04 March 2010

writing: it's what i do.

After spending approximately four minutes reading the Wikipedia article on dalmatians, I, unrelated, decided it was about time I post what I actually write to th'blog. Which isn't blogging. I've only got a couple months left of undergrad, which means only two months left of somebody handing me clever exercises to keep me regularly writing. I'll post some of the one pagers from my Creative Nonfiction course.

The following exercise was simply to describe a place that suggests a story. Enjoy:

What is that song?

The usual sounds were there -- Voices figuring out if they needed the Northern Line or Piccadilly Line [an American couple deciding upon the Black line rather than the Blue line], voices competing over who was more pissed last night [Richard or Rodge?], voices considering which show to go see tonight [always insulting choices -- Wicked or We Will Rock You or Mamma Mia--]

That's it! It's 'Dancing Queen.' He's playing Dancing Queen.

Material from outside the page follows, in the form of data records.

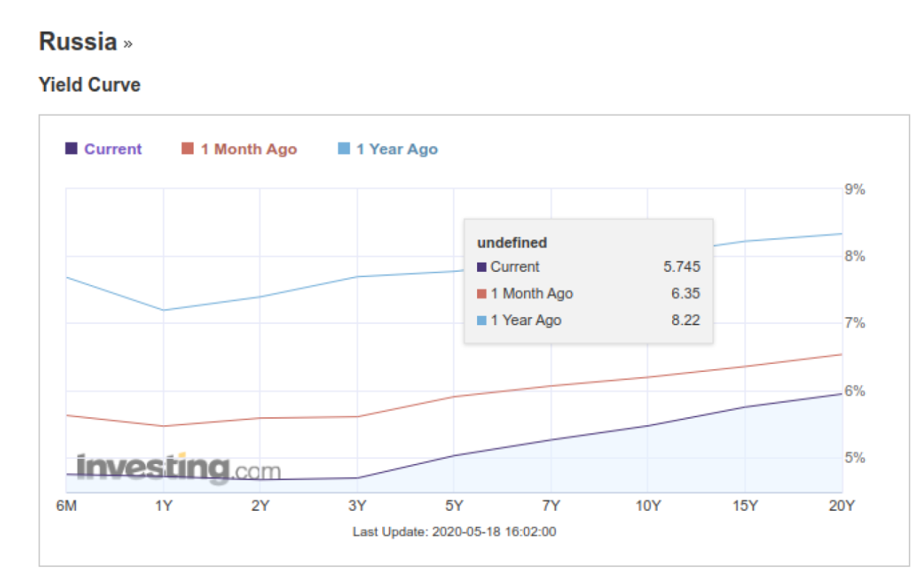This screenshot has width=924, height=582.
Task: Click the 6M maturity axis label
Action: pyautogui.click(x=66, y=506)
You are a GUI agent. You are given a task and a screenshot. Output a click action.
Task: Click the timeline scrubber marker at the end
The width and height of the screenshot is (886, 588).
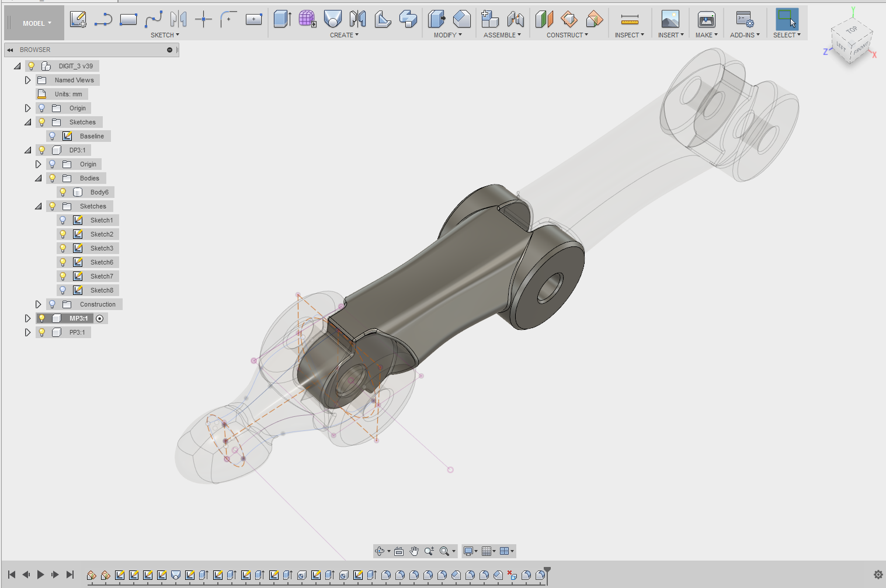pos(547,568)
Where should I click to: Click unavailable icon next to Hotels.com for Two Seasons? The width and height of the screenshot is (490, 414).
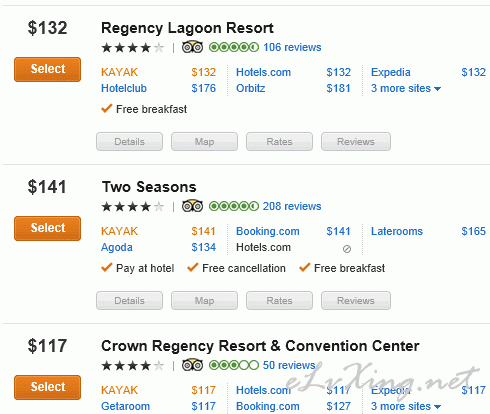(x=347, y=249)
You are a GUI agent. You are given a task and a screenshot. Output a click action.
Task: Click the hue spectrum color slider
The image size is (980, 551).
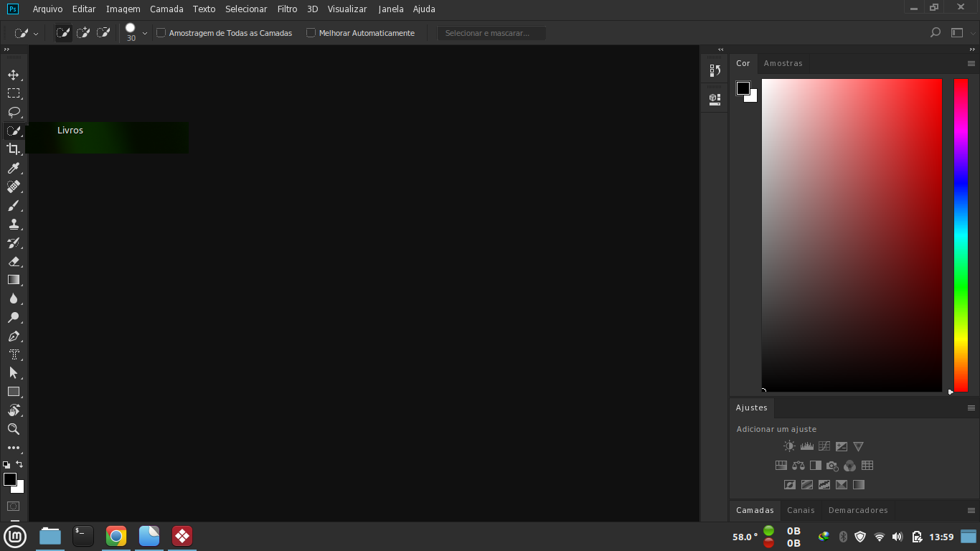pyautogui.click(x=960, y=235)
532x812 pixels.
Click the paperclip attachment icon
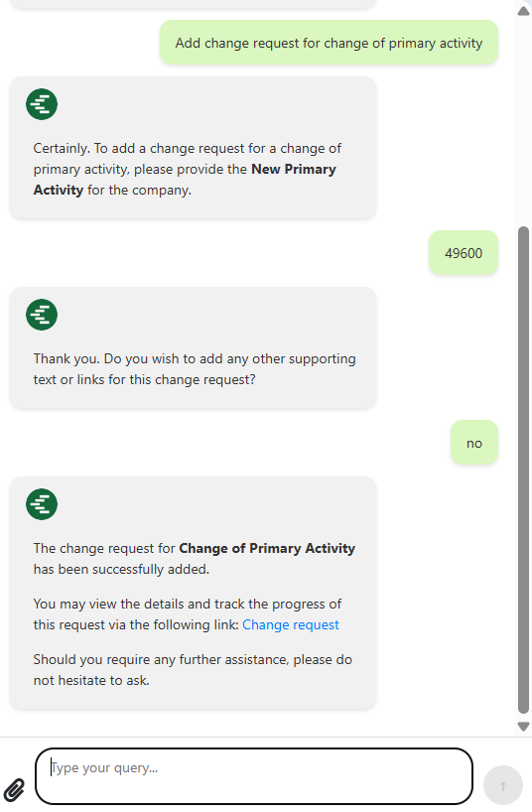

No one riding the tubescalator -- The escalator, that is -- Had ever seen the guy play anything quite as melodically complex as 'Dancing Queen' before. Anyone staring down, angled at him, were staring into his bucket -- Because unlike the other buskers who all used the case their instruments came and went in, he used a blue twelve-gallon bucket, like one a horse would drink out of. How a vacuum cleaner saxophone playing robot thought he would ever make twelve gallons of loose 5p coins was absolutely ludicrous. It is this realisation alone that would make twelve people go by completely looking away -- And it is difficult to look away from a vacuum cleaner robot that is playing "Dancing Queen" on a vacuum cleaner saxophone.

The tubescalator seemed to move extra slow. It is around the end of the day and the beginning of the evening -- Not the night, but the evening, specifically -- That this appears to happen. It doesn't actually move any slower. There is probably, or maybe, no way of controlling the speed of the tubescalator, but when it is so completely filled with tourists who haven't been warned of the law about standing to the right and letting others pass -- That pulling out your excessively large Tube map completely last minute or finding your souvenir Tube map thong you just shamelessly purchased -- is not nearly as important as other people getting to where they need to go -- This is the pride and joy of the London transport system -- A seamless flow.

Without a seamless flow, life is harder to observe on account of building frustration. The big Leicester Square roundel looms overhead -- The legendary red circle with the horizontal blue bar with white text reading either 'Underground' or whatever station it is ornamenting. If the miners had such a simple, soothing logo such as this reading 'Underground,' the idea of that word may have not been filled with such anxiety. A seamless flow.

On the walls, lining the tubescalator, are rectangles -- Approximately twelve inch by eighteen inch rectangles. They're usually filled with ads, often for plays and shows going on, often for travel, and even more often for Virgin gym. They were not filled with ads then, but were instead filled with morose, pleading faces of frustration -- Faces that were still able to feel complete narcissism despite the congestion. The space looked so dark in the rectangles -- And the world seemed to move even slower. Nearing the end of the moving stairs, finally able to maybe break free of the backed up humans, five people struggled in woolen pockets for change. Maybe the vacuum cleaner saxophone playing robot needed some after all. Only he could make "Dancing Queen" last what seemed like forever. And when a seamless flow of people heads down a brightly lit white hallway into a stream of building heat, it was probably a good time to empty heavy pockets.